----- Dataset
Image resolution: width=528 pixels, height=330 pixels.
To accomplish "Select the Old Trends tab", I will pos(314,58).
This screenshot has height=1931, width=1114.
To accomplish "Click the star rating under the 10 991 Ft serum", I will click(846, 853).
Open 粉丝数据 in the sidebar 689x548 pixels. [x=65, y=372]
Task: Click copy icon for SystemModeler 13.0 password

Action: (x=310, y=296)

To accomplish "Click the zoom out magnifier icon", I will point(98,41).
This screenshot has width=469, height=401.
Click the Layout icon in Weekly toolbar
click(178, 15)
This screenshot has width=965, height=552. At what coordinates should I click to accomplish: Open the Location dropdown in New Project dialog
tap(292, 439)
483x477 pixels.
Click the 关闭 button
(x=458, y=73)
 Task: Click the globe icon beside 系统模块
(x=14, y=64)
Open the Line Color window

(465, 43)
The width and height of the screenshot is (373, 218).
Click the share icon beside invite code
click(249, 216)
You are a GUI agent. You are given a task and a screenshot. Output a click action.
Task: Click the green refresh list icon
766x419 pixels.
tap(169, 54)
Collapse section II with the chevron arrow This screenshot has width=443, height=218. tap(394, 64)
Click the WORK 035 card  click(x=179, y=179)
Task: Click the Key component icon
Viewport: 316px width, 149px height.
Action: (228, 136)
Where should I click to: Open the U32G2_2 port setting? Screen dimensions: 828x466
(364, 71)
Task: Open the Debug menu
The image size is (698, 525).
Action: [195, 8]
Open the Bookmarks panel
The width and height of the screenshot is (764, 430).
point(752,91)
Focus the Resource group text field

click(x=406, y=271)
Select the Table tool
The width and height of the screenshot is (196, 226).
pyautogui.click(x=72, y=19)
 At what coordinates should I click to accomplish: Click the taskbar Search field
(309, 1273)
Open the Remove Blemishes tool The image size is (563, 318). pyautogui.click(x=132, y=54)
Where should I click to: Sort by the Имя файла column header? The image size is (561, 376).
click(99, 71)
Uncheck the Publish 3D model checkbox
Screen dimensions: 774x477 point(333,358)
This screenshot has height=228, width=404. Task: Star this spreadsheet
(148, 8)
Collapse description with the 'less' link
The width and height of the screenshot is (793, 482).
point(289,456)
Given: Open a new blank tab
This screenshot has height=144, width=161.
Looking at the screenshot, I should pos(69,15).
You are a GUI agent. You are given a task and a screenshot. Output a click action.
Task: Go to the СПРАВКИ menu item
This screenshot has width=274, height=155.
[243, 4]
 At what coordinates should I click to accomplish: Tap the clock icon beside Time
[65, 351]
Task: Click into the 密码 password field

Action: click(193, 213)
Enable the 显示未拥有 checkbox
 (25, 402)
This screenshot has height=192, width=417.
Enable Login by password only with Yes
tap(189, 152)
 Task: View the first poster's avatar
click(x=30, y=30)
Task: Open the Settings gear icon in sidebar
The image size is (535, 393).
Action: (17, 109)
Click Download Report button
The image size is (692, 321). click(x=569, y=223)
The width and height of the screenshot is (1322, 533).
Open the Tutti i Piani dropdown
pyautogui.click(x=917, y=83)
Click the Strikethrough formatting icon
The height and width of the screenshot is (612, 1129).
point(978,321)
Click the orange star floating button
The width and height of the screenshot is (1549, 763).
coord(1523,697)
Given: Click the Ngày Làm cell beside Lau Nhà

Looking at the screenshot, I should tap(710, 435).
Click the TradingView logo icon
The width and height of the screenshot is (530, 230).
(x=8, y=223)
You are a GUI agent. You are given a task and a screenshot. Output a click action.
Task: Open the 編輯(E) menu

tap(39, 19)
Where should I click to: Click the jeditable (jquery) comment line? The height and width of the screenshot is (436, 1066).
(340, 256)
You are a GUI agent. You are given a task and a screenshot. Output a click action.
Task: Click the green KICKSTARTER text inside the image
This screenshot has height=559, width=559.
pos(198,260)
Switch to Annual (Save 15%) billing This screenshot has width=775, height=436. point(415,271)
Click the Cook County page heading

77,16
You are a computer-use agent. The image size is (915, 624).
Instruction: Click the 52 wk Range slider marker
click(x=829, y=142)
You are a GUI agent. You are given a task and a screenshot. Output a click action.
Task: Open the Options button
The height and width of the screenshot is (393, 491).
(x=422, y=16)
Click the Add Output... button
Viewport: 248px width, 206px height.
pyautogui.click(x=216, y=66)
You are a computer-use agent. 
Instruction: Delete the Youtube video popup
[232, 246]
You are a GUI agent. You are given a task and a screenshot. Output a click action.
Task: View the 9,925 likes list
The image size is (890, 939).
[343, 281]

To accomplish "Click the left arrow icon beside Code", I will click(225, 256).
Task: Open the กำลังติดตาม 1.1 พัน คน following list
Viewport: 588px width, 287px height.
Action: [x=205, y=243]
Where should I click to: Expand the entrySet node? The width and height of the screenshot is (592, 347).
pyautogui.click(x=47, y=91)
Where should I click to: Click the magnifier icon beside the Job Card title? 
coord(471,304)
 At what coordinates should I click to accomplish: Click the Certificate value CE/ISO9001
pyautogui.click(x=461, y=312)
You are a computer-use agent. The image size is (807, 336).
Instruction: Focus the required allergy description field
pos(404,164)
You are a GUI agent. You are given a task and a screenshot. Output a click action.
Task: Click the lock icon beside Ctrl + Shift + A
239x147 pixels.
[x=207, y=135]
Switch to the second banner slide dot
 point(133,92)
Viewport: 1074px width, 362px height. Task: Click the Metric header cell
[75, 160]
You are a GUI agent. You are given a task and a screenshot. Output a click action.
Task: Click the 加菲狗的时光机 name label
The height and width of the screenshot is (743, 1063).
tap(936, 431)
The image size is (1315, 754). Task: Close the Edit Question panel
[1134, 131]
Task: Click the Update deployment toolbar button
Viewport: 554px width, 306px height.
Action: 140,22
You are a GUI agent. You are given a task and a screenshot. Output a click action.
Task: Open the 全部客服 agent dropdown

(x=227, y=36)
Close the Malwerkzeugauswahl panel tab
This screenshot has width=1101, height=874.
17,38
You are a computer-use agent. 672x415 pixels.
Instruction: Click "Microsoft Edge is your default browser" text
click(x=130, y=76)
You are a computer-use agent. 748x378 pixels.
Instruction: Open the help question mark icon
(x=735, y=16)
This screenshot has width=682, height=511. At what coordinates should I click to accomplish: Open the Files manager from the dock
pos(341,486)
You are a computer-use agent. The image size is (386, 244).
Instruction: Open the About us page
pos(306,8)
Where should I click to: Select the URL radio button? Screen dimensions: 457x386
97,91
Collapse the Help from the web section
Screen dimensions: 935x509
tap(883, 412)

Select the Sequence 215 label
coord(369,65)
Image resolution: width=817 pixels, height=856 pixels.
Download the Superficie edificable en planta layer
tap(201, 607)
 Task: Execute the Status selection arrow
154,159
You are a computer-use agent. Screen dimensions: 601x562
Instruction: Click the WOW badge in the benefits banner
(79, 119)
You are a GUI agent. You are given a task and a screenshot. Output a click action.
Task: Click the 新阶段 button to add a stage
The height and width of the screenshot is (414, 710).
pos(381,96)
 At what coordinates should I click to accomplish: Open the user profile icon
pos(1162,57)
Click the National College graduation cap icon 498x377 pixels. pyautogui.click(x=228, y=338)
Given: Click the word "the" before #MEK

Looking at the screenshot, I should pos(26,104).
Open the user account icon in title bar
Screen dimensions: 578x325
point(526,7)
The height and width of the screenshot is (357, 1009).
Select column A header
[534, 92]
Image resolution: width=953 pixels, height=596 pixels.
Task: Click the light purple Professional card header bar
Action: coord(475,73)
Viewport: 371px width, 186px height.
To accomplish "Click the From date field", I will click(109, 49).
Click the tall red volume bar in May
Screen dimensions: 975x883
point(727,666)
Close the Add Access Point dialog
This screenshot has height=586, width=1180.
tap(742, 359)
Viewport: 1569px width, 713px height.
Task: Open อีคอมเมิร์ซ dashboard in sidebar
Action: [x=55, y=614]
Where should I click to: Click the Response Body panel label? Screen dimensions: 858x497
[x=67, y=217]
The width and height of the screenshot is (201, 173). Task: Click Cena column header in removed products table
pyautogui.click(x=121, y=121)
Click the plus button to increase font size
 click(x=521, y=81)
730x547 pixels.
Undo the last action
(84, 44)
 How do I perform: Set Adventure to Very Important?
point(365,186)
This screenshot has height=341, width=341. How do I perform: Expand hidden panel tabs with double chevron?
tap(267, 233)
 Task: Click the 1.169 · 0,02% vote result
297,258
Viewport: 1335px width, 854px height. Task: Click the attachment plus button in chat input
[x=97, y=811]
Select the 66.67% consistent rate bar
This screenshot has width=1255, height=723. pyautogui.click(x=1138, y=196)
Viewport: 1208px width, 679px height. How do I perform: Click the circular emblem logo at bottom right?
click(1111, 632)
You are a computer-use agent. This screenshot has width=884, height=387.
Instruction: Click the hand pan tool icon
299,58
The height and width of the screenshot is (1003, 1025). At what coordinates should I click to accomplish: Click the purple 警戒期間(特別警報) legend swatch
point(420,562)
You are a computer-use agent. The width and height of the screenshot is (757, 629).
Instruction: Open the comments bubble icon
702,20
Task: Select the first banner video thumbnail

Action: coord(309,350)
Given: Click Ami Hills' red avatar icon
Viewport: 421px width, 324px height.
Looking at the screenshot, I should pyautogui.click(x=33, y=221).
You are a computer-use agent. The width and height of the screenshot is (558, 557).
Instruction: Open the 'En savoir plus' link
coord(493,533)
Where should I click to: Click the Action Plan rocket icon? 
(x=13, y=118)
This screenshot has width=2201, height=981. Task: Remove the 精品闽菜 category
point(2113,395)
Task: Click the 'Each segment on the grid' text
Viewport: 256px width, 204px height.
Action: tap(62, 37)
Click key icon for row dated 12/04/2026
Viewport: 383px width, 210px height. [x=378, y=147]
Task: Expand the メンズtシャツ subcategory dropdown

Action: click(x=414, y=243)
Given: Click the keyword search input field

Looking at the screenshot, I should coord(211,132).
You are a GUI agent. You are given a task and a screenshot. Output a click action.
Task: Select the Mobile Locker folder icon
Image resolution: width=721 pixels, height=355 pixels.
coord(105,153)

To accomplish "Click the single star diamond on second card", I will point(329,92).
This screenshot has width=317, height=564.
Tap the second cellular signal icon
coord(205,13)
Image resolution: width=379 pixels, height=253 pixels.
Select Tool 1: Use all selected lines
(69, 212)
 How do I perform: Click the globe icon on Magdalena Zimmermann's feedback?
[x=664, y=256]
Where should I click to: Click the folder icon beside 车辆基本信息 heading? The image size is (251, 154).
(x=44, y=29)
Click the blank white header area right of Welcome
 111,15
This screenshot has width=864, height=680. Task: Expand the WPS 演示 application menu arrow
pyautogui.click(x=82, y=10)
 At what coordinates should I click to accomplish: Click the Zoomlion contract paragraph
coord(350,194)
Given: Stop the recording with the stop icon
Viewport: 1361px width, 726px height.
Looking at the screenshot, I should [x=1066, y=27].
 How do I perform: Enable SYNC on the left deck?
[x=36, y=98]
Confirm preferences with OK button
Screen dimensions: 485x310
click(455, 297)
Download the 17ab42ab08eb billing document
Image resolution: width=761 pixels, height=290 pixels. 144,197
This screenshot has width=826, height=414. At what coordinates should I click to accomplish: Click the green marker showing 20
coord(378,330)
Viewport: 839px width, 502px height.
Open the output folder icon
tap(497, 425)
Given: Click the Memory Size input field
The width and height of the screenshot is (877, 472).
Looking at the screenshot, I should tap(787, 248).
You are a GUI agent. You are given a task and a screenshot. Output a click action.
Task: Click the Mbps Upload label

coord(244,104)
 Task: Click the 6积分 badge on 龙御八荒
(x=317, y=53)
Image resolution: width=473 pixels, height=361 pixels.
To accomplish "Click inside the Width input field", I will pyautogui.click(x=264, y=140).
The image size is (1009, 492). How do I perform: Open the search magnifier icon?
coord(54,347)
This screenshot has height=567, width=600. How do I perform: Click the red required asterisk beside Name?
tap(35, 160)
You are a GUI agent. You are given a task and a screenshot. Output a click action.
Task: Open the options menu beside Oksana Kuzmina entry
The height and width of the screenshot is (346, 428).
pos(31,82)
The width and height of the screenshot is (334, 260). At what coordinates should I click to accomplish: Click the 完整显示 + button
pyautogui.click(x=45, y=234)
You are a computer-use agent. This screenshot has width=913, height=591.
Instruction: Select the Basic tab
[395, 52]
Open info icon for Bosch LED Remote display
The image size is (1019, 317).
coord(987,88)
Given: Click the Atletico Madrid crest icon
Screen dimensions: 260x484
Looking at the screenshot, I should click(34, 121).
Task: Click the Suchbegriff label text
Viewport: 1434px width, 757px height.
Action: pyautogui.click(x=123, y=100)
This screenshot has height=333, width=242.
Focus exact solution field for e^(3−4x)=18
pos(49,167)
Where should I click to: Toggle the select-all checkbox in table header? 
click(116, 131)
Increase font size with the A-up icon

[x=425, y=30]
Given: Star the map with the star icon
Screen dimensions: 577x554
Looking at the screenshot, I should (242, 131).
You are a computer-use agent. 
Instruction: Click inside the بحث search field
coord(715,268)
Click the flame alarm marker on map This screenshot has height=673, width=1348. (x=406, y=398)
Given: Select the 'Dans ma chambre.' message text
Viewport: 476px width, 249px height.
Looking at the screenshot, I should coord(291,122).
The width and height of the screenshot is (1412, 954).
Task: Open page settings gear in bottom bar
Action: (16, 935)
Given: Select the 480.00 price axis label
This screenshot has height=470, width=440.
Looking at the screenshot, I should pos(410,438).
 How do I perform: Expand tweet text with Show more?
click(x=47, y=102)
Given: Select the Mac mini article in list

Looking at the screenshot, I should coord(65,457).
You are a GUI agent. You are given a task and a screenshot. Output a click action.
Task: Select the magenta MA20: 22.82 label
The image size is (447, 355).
----------
• [Assigned task] Copy all lines in the listing above where the string "Collapse" appears.

• [Task output]
Collapse section II with the chevron arrow This screenshot has width=443, height=218. tap(394, 64)
Collapse description with the 'less' link
Collapse the Help from the web section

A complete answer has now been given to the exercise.